Case Reports / Case Series

• Narrative of a single (or small series) patient(s) with unique or unexpected presentation/outcome.
• Lowest evidence tier yet crucial for hypothesis generation.
• Example: Downhill gait-training post-TKA improved quadriceps strength & gait symmetry; suggests feasibility for future trials.

Systematic Reviews (SR)

• Panel-driven exhaustive search, appraisal, and synthesis of ALL relevant studies for specific question.
• Advantages: broad generalizability, evidence-based resource, less costly than new trials.
• Disadvantages: extremely time-consuming; heterogeneity may limit pooling.
• Example: Veerbeek et al 2014 – SR of PT post-stroke identifying 53 interventions and strong evidence for high-dose, task-oriented training.

Meta-Analyses

• Quantitative subset of SRs combining effect sizes to yield pooled estimate with greater statistical power.
• Use cases: resolve conflicting findings, refine magnitude of effect, detect small effects.
• Advantages: stronger statistics, confirmatory, broader inference.
• Disadvantages: requires homogeneous data, advanced statistical skill, publication bias risk.

Practice Guidelines (PGs)

• Expert-panel statements translating evidence into actionable recommendations.
• Qualities: clear scope, evidence appraisal, integration with values/costs, regular updates.
• Example: APTA Neck Pain CPG (2017) linked to ICF; assigns grades A–F based on evidence strength; multimodal interventions recommended by chronicity stage.

GRADE Framework

• Modern replacement of rigid hierarchies; rates quality of evidence across studies (high → very low) and strength of recommendations.
• Downgrading factors: study limitations, inconsistency, indirectness, imprecision, publication bias.
• Upgrading factors: large effect, dose-response, plausible confounding reduction.

Steps in the EBP Process

1. Identify information need & craft answerable question.
2. Acquire best evidence (search).
3. Appraise validity, impact, applicability.
4. Apply evidence with clinical expertise & patient values.
5. Assess outcomes & personal performance → feed back into cycle.

The Evidence Cycle Mnemonic

Ask → Acquire → Appraise → Apply → Assess (5 A’s).

Background vs. Foreground Questions

• Background: broad foundational; e.g., “What is the typical ACL injury mechanism?”
• Foreground: patient-specific, PICO-structured; e.g., “In adults 35–50 post-ACL repair, does CPM use improve return-to-sport time?”

Formulating PICO Questions

1. Patient/Problem.
2. Intervention.
3. Comparison.
4. Outcome(s).
   • Employs focused keywords → efficient database searches.
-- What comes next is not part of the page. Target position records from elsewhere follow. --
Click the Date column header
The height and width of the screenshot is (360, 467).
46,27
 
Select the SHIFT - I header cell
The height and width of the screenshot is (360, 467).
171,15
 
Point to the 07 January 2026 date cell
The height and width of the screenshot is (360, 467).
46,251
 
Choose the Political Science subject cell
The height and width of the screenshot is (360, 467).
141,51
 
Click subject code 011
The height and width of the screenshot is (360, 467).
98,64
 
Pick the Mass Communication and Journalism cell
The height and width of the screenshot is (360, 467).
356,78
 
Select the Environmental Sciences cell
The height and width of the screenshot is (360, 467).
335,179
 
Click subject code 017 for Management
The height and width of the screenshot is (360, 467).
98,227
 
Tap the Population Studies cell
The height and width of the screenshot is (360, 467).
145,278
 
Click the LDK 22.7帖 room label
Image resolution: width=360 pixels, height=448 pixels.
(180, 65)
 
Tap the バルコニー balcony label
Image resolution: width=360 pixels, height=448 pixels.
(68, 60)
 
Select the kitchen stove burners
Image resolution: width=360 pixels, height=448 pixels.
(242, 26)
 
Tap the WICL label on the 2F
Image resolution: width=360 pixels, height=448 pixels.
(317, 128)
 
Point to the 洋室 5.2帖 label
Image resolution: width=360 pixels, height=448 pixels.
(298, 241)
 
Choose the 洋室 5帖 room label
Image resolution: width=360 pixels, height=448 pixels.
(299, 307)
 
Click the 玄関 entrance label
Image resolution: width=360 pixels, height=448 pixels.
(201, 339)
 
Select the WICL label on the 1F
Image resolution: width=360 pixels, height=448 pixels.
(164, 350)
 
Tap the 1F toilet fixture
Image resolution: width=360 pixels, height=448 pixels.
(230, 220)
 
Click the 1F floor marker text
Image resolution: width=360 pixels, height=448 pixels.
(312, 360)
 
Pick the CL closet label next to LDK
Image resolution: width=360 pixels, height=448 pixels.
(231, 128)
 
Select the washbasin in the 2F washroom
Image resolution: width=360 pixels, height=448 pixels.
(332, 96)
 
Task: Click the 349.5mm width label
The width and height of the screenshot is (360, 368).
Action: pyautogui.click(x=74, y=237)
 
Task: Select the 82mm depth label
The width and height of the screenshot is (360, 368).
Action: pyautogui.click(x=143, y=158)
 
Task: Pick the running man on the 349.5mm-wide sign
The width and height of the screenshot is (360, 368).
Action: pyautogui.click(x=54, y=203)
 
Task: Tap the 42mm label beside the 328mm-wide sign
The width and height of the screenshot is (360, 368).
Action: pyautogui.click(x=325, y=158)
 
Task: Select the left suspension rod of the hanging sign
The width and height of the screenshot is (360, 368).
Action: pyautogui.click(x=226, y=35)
Information Management – How Much to Read?

• Haynes et al 2006: clinicians can remain current by reading ≈ 20 key articles/yr (≈1–2% of total output).
• Necessitates discerning selection (pre-appraised resources, point-of-care summaries, alerts).
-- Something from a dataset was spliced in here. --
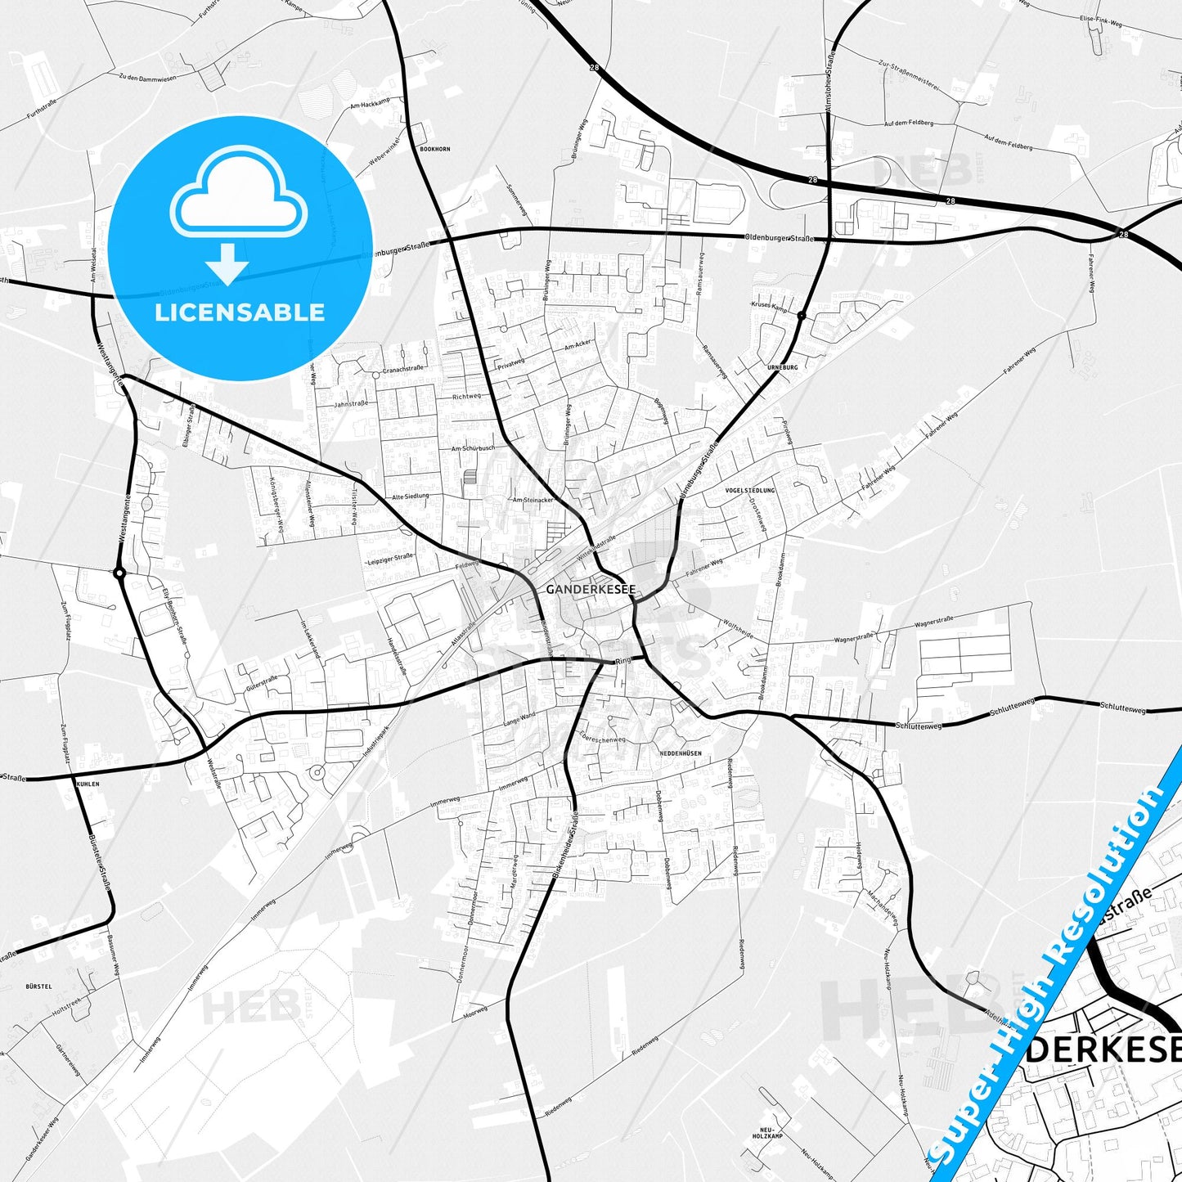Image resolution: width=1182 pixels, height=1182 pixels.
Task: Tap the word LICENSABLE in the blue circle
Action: coord(240,312)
Key Takeaways & Practical Implications

• EBP is an ethical imperative amid exploding knowledge and finite resources.
• High-quality evidence sits atop a structured hierarchy but must be contextualized via GRADE and patient preferences.
• Clinicians must develop skills in questioning (PICO), searching, appraisal, and application while mitigating common barriers (time, access, confidence).
• Continuous updating and evaluation complete the recursive evidence cycle, ultimately improving patient outcomes and professional consistency.